Los encuentros a cualquier hora del día, son cosas olvidadas en una pequeña caja de Pandora sin fondo, que reagrupan la memoria y la difunden. “La posibilidad de un dolor infinitamente excitante existe”, la vida es fiesta, proliferación, “errancias recobradas, dicha amplitud del olvido”; que justifica la escritura y la constriñe en sus propios límites. Alguien habló y dijo algo, que se recuerda y piensa. Visiones introducidas en un vasto sentido que se pierde, enfoques jadeantes, anticipaciones de la nada.




Nosotros dos, de Néstor Sánchez

XXII

No sé de dónde el hábito a sentirlo todo en una sola tarde, los tres años antes de las doce de la noche y nosotros solos, casi sin hablarnos, por una calle que en mí debe corresponder a la zona del Bajo.

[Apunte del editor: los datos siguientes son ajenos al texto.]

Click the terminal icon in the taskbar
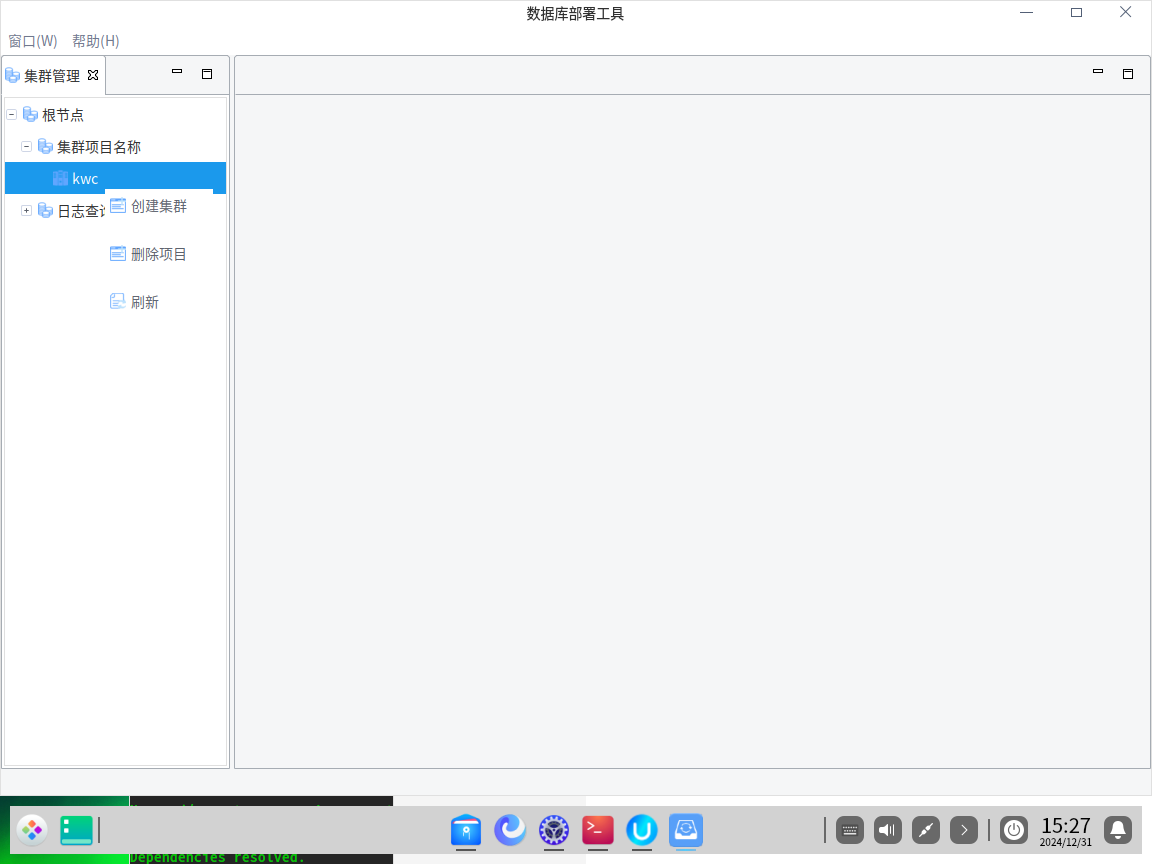Viewport: 1152px width, 864px height. click(x=598, y=830)
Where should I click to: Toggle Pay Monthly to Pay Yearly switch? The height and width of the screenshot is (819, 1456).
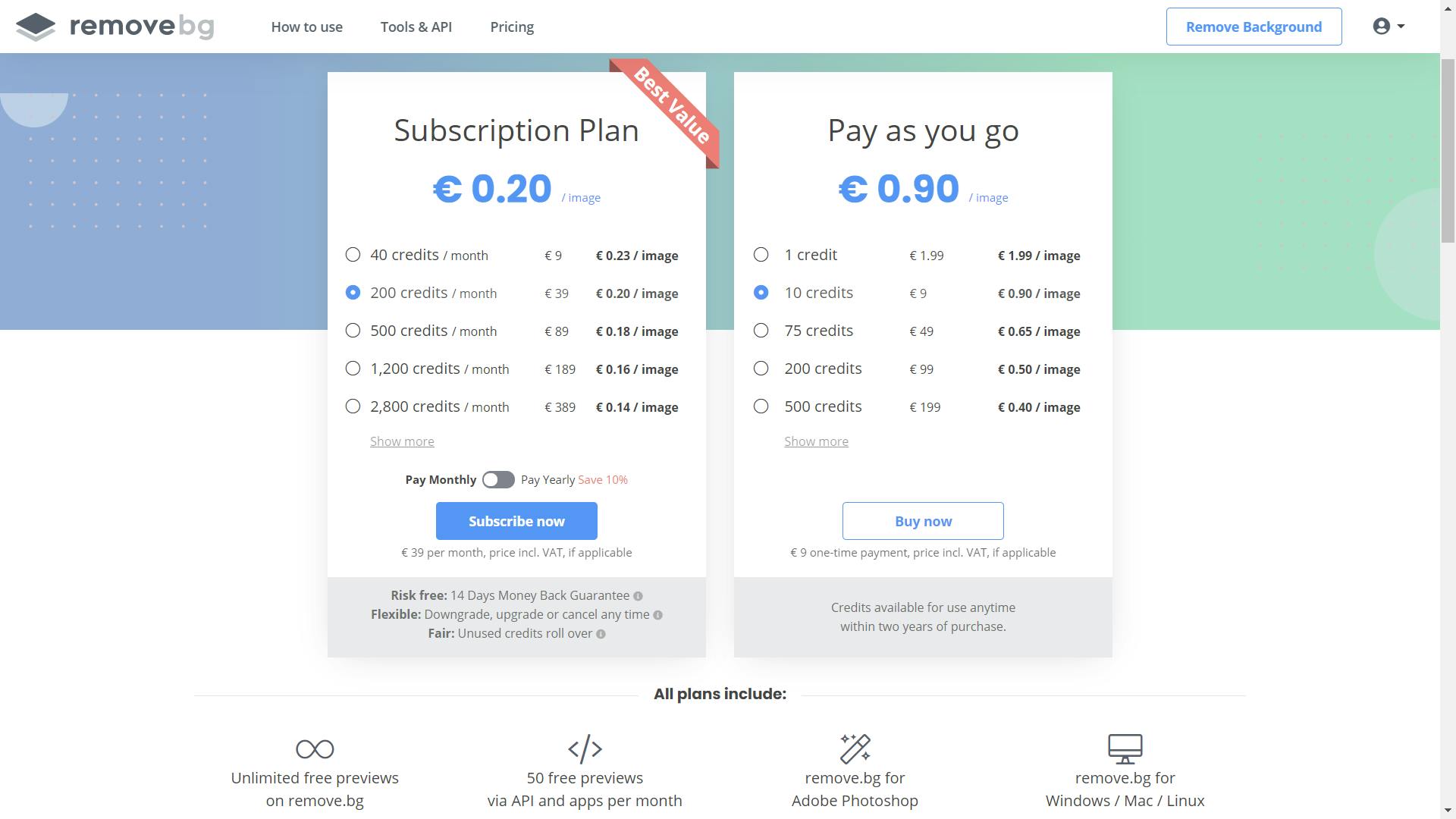[498, 480]
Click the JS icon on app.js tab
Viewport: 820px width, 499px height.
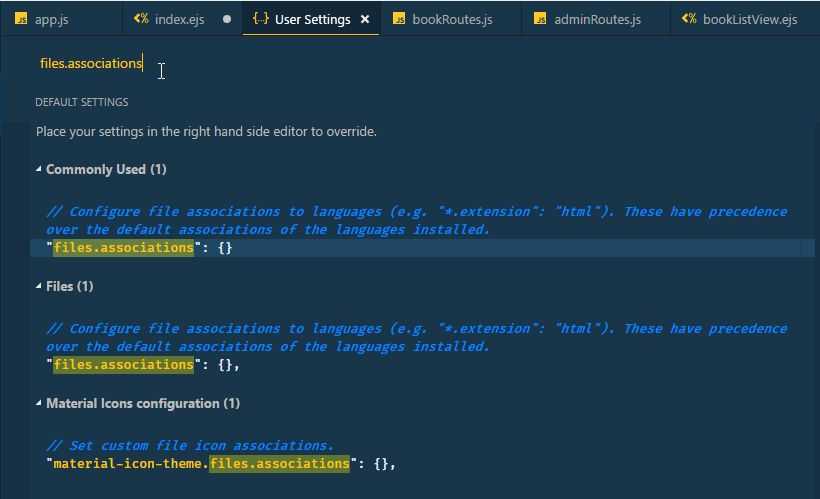click(21, 19)
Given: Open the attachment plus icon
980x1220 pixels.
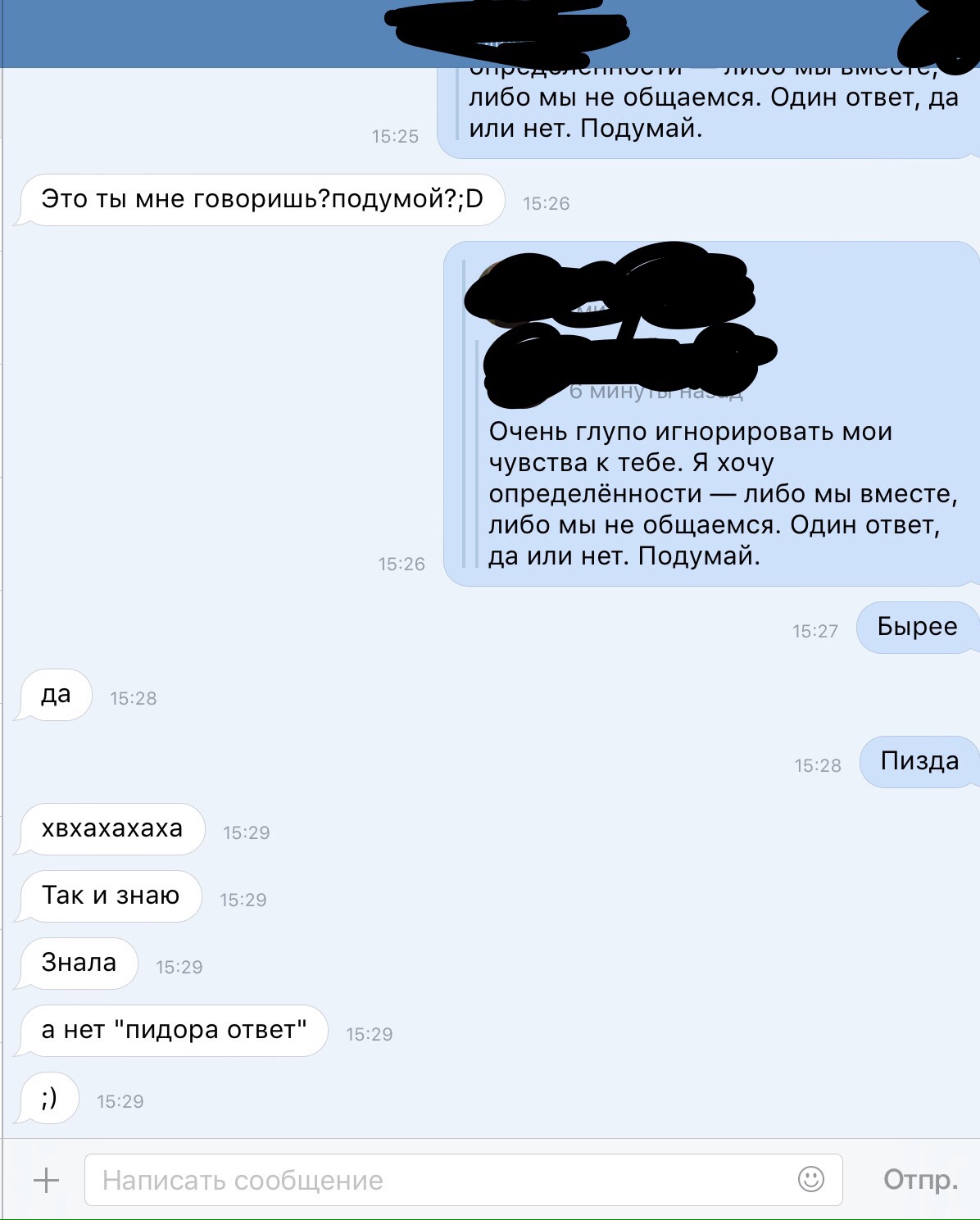Looking at the screenshot, I should pyautogui.click(x=47, y=1180).
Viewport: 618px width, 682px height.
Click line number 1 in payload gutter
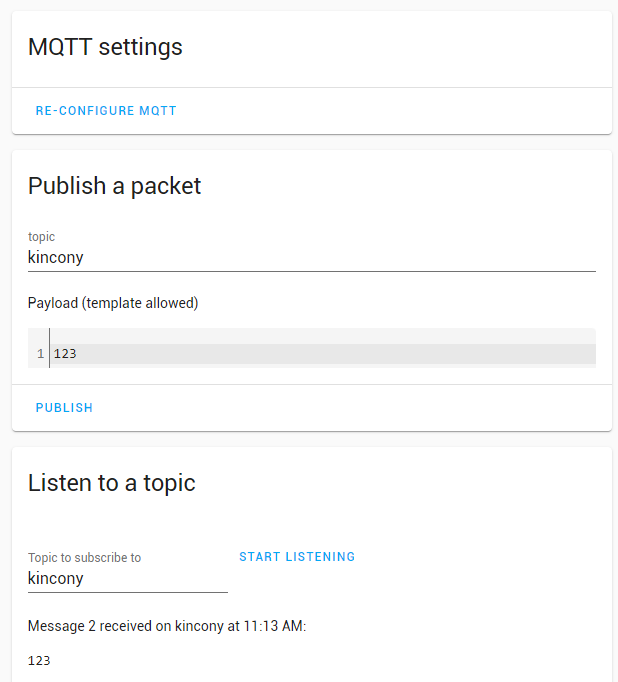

Una única tarde en que las tantas piezas recorridas, los postigos trabados, la falta de ventanas y el techo bajo, el techo a dos aguas y los objetos con otras marcas de manos, siempre las sábanas amarillentas o una frazada sola o una colcha desteñida para taparnos, los libros firmados por otros, los puchos y el olor de los otros, todo se reduce y se funde, no sale de un ocre sucio en Arles, de un olor a trapos en el armario del altillo: me veo con las manos paralizadas en los bordes de las solapas, vos que tironeás una punta del papel floreado de las paredes a dos semanas del club social de Caballito, un poco pálida y el vestido verde, que te gusta esa pieza con el ruido del agua que cae en el water y la luz roja sobre la cabecera de la cama, apenas apoyada con un dedo y yo que te llamo desde la persiana sujeta con alambre, por el único intersticio, sin atreverme a otra cosa, te muestro el resplandor del río, la calle con adoquines irregulares por la que caminan sin hablarse un hombre y una mujer a la caída de la tarde.



Publicado inicialmente en el n° 18/19 de la revista EL OJO MOCHO, primavera/verano 2004.